For years, I just hung them from hooks on the shelf over the sink in my darkroom, walked out and closed the door, and didn't come back for several hours. A couple of years ago I built a drying cabinet that allows me to continue to work in the darkroom, raising all kinds of dust, while keeping the negatvies pristine. Air is drawn into the cabinet by a small fan through an air filter, and then passes through a second filter before entering the top of the compartment where the film hangs, flowing down over the film to an exhaust vent at the bottom. I have a 200w light bulb that adds heat to the process to speed up drying. The cabinet is tall enough to hang 36 exposure strips of 35mm film.
I used a scrap of Closet-Maid wire shelving as a rack to hang from in the drying cabinet. "S" hooks are attached to the shelving, and the hangers attach to the hooks.
Hanging clips are a problem - there are some good ones out there by they are hard to find outside the speciality stores in large cities like NYC. I picked up a few at flea markets, but you never seem to have enough, and the price of purpose-made hangers offends my sense of what is reasonable.

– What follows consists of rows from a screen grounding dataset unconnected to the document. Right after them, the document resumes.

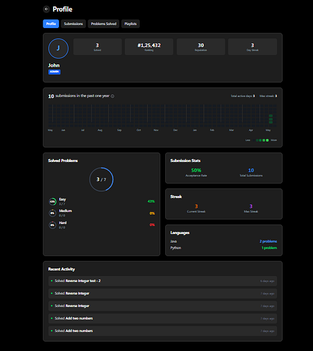The width and height of the screenshot is (313, 351).
Task: Select the active Profile tab
Action: click(x=51, y=24)
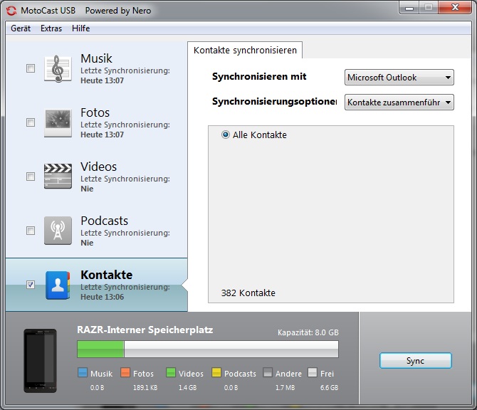Click the Kontakte address book icon

[x=58, y=285]
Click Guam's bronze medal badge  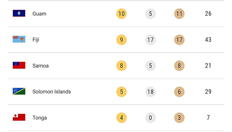(179, 14)
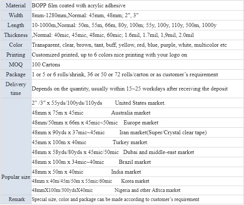The height and width of the screenshot is (205, 244).
Task: Select the Dubai and middle-east market row
Action: tap(113, 152)
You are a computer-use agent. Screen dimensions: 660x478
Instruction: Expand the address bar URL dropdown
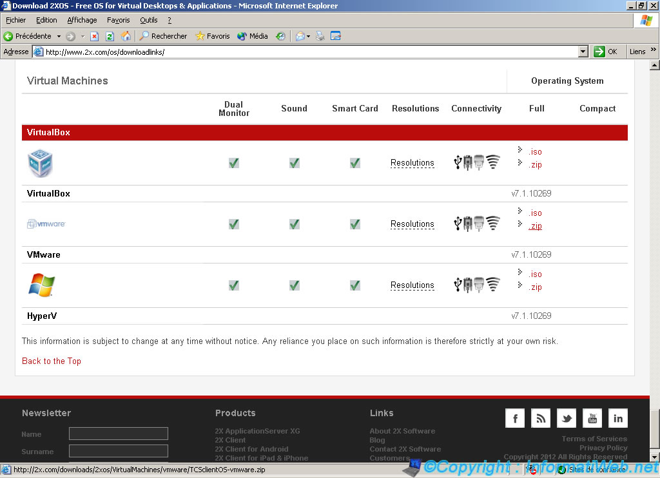(583, 52)
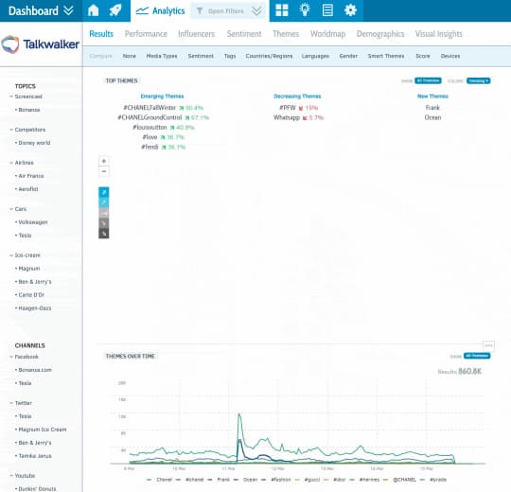
Task: Open the Air France topic
Action: pyautogui.click(x=31, y=176)
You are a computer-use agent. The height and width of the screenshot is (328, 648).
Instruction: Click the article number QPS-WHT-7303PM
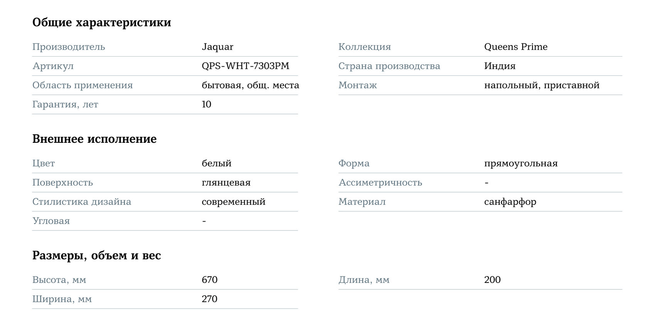click(245, 66)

There is an old tradition of using clothes pins, but I was always afraid that wooden clothes pins would eventually become contaminated. Instead, I found some plastic clothespins at a "dollar store" that work just fine - they have serrated teeth that grip the edge of the film, and after heating screw-eyes with a blow torch, I was able to insert them into the handle end to permit hanging from hooks. (Hold them with needle-nose pliers while heating and inserting into the clothes pins.)